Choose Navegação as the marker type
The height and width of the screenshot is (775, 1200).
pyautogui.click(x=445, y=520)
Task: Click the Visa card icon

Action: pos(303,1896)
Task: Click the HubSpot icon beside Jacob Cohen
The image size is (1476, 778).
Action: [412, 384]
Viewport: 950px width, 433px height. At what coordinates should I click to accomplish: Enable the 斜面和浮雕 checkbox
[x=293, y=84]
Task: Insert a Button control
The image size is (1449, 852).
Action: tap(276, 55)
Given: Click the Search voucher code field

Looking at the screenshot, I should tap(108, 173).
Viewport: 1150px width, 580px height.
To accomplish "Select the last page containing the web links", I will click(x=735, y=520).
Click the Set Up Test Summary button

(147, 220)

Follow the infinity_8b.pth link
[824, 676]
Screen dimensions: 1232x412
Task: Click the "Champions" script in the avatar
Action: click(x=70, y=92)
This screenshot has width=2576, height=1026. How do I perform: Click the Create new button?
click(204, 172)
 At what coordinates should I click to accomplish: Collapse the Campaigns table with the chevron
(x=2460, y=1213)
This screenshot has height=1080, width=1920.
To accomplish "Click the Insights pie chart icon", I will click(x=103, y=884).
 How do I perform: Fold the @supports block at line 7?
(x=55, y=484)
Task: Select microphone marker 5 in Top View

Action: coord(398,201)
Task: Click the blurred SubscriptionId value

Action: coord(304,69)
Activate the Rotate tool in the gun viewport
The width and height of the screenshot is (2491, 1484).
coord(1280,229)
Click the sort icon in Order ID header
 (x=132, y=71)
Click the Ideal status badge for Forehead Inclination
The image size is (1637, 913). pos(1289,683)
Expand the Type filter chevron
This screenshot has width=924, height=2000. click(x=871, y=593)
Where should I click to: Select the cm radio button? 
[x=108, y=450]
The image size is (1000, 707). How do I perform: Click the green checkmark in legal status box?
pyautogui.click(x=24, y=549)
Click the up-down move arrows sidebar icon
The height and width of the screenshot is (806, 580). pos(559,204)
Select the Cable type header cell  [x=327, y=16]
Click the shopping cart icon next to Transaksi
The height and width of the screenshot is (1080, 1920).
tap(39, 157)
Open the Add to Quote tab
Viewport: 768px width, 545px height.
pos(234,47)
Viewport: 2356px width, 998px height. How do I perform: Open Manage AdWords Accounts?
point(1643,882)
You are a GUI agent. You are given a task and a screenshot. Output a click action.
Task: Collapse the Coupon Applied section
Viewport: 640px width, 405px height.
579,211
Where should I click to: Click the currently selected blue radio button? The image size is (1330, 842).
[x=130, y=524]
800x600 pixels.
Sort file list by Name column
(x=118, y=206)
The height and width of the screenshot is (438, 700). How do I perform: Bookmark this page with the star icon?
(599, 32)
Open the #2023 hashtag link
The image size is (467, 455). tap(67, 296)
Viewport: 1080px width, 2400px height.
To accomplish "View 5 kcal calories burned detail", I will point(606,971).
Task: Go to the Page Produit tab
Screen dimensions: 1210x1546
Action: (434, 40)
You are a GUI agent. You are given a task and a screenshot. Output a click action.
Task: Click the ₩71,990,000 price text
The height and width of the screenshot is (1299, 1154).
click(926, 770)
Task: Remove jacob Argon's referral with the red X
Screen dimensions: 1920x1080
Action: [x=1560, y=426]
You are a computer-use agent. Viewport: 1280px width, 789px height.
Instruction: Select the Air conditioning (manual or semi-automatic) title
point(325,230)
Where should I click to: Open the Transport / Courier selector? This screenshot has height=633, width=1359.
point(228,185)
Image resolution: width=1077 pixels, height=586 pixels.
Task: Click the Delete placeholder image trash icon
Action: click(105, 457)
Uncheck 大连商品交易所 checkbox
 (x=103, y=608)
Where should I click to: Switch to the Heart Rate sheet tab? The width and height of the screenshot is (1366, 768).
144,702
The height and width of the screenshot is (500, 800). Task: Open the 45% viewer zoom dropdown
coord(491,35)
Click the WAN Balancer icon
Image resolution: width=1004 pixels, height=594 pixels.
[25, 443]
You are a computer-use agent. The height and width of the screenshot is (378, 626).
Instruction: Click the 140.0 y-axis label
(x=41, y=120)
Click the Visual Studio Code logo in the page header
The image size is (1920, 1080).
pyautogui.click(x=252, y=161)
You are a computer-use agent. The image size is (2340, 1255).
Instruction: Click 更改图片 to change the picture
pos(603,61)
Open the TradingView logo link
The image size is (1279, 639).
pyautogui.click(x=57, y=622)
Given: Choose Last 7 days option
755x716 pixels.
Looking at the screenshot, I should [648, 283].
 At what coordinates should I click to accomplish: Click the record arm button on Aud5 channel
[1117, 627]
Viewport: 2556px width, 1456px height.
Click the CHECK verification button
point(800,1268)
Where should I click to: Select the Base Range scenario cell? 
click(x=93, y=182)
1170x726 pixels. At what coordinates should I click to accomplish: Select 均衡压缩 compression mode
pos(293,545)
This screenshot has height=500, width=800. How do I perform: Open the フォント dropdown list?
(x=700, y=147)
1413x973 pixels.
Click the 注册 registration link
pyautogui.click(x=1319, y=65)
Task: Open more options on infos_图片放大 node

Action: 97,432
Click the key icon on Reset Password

* **INSTRUCTIONS TO FOLLOW**: Reproduce, character for character, the entries that open with the line containing "Task: Insert a Button control" and close with the line containing "Looking at the screenshot, I should tap(108, 173).", including both of those lines.

* **WRITTEN REPLY**:
Task: Insert a Button control
The image size is (1449, 852).
Action: tap(276, 55)
Given: Click the Search voucher code field

Looking at the screenshot, I should tap(108, 173).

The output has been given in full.